Een tweetal weken geleden werd mijn leven ernstig verstoord. Ik ben al meer dan tien jaar lang een frequente (volgens sommigen zelfs constante) Twitter-gebruiker. Niet echt om te debatteren of mijn mening te verkondigen, maar om informatie te vinden en te delen, meestal over mijn vakgebied.

Bijna net zo lang gebruik ik daarvoor op mijn telefoon en tablet Tweetlogix, een zogenaamde third-party app, die perfect aansluit bij mijn behoeften. Op vrijdag de dertiende (wanneer anders?) stelde ik echter vast dat die niet meer werkte. Ik vernam al snel dat talloze andere gebruikers van zo’n app hetzelfde probleem hadden.

Twitter, dat sinds een paar maanden "onder nieuw bestuur" staat, blijkt de toegang tot hun servers voor het ophalen en plaatsen van berichten, die deze apps nodig hebben, te hebben uitgeschakeld.

Kleine verstoringen...

Zei ik werkelijk "ernstig verstoord"? Jawel, hoor. Dat is immers precies hoe het voelde. We hebben namelijk de neiging om de impact van verstoringen op te blazen, vaak ver voorbij hun werkelijke betekenis. Bijna per definitie verstoren die ons streven naar een bepaald doel, of iets waarmee we bezig zijn of dat al onze aandacht heeft.

Het effect dat ze op ons hebben is dan ook sterk voelbaar: het is erger als de televisie uitvalt bij het begin van een belangrijke voetbalwedstrijd, dan tijdens de ontbijtshow die op de achtergrond speelt. We ervaren de gevolgen ook heel erg op het moment zelf – en dat moment is allesomvattend.

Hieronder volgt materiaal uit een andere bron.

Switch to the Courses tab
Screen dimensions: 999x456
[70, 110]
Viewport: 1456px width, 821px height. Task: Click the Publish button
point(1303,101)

We hebben maar weinig besef van de relatieve onbeduidendheid van de verstoring, niet alleen op kosmische schaal, maar ook niet op de schaal van een week, een maand of een jaar. (De neiging om gebeurtenissen te evalueren zonder rekening te houden met de langere termijn is een uiting van de present bias).

Het effect van een verstoring wordt nog verder versterkt door onze aangeboren cognitieve tendensen. Ceteris paribus is ons streven naar energiebehoud een gunstige eigenschap, die onze verste voorouders al bezaten (de anderen stierven natuurlijk uit). Dit kenmerk uit zich in de status quo bias: tenzij er een heel goede reden is om te veranderen, verkiezen we alles te houden zoals het is, want dat vergt meestal de minste mentale of fysieke energie.

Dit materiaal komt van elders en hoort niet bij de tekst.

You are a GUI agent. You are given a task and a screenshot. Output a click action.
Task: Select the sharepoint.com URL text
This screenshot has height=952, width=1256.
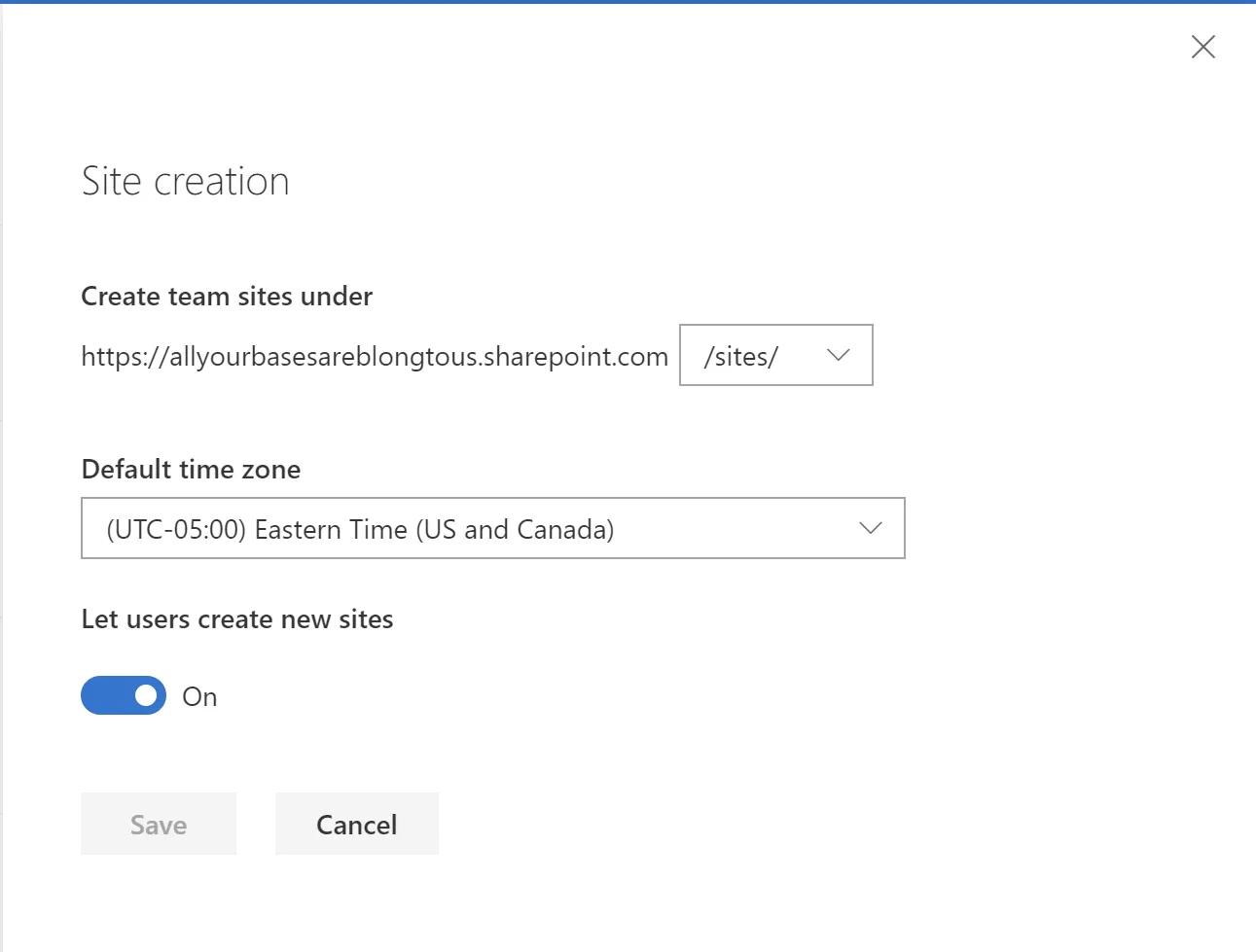(x=374, y=356)
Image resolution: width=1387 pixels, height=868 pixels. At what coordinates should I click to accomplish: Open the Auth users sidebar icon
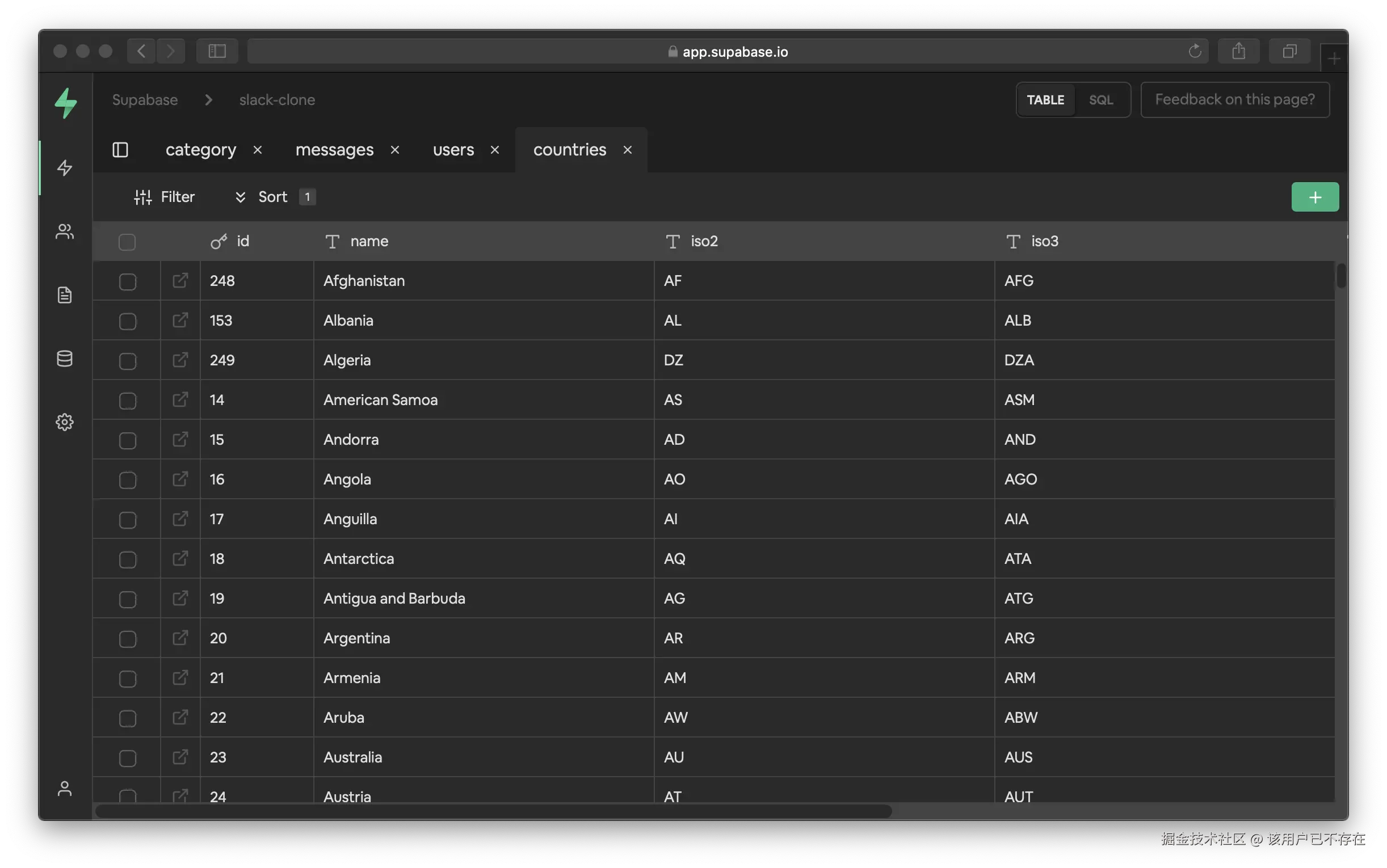coord(64,231)
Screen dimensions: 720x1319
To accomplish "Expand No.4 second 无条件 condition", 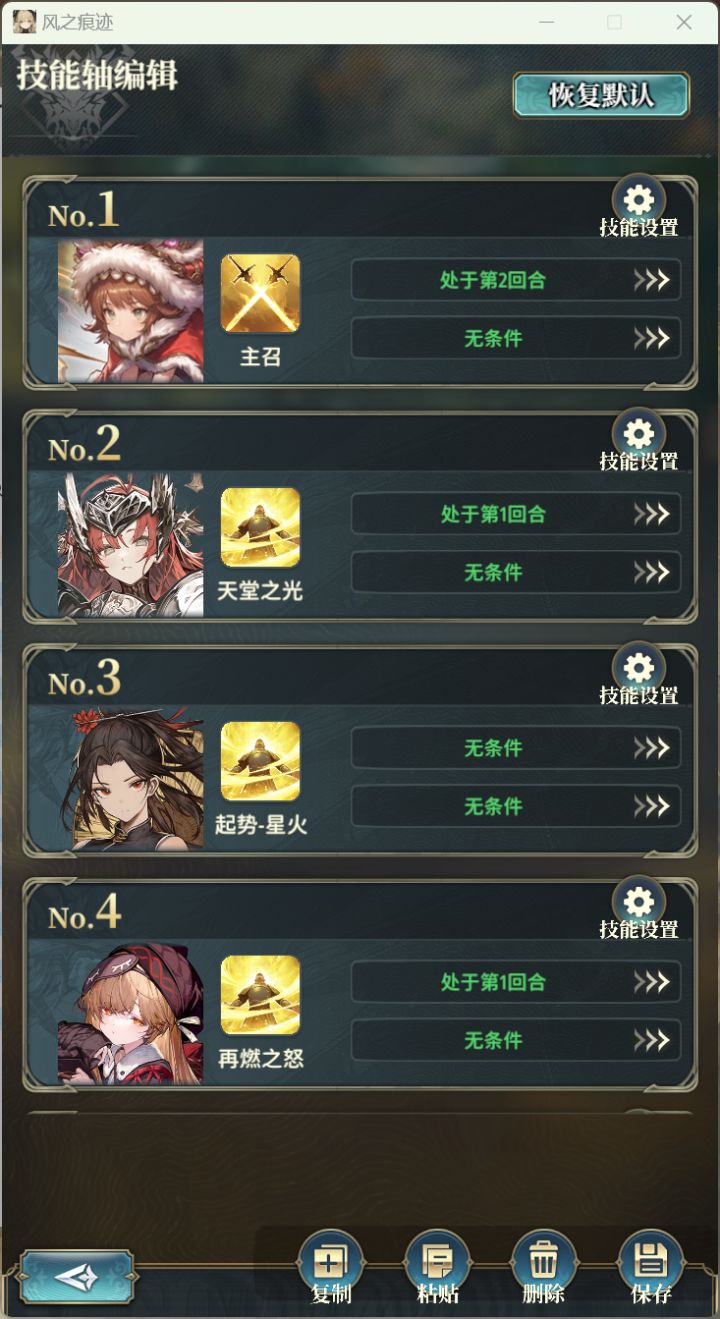I will [x=516, y=1040].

Ook verliesaversie, de neiging om een verlies als intenser te ervaren dan een gelijkwaardige winst, weerspiegelt de wens om onze hulpbronnen te bewaren. Verstoringen verwijderen ons onvermijdelijk van het status quo, en gaan altijd gepaard met verlies – en we zijn niet blij wanneer dit ons wordt opgedrongen.

Objectief kleine verstoringen kunnen dus erg groot zijn. Autopech, een geannuleerde trein, geroosterde groenten die aanbranden tot houtskool wanneer we gasten verwachten, een waterlek, onze favoriete koekjes die niet meer worden geproduceerd – je kunt beslist nog meer voorbeelden bedenken die net zo vervelend zijn, zo niet nog irritanter.

Verstoringen hebben echter ook positieve kanten. Ze nemen niet alleen weg; ze kunnen ook geven. Een defecte auto of een uitgevallen trein leveren ons onvoorzien wat extra tijd terwijl we wachten op de pechdienst of op de volgende trein, die we vaak goed kunnen gebruiken.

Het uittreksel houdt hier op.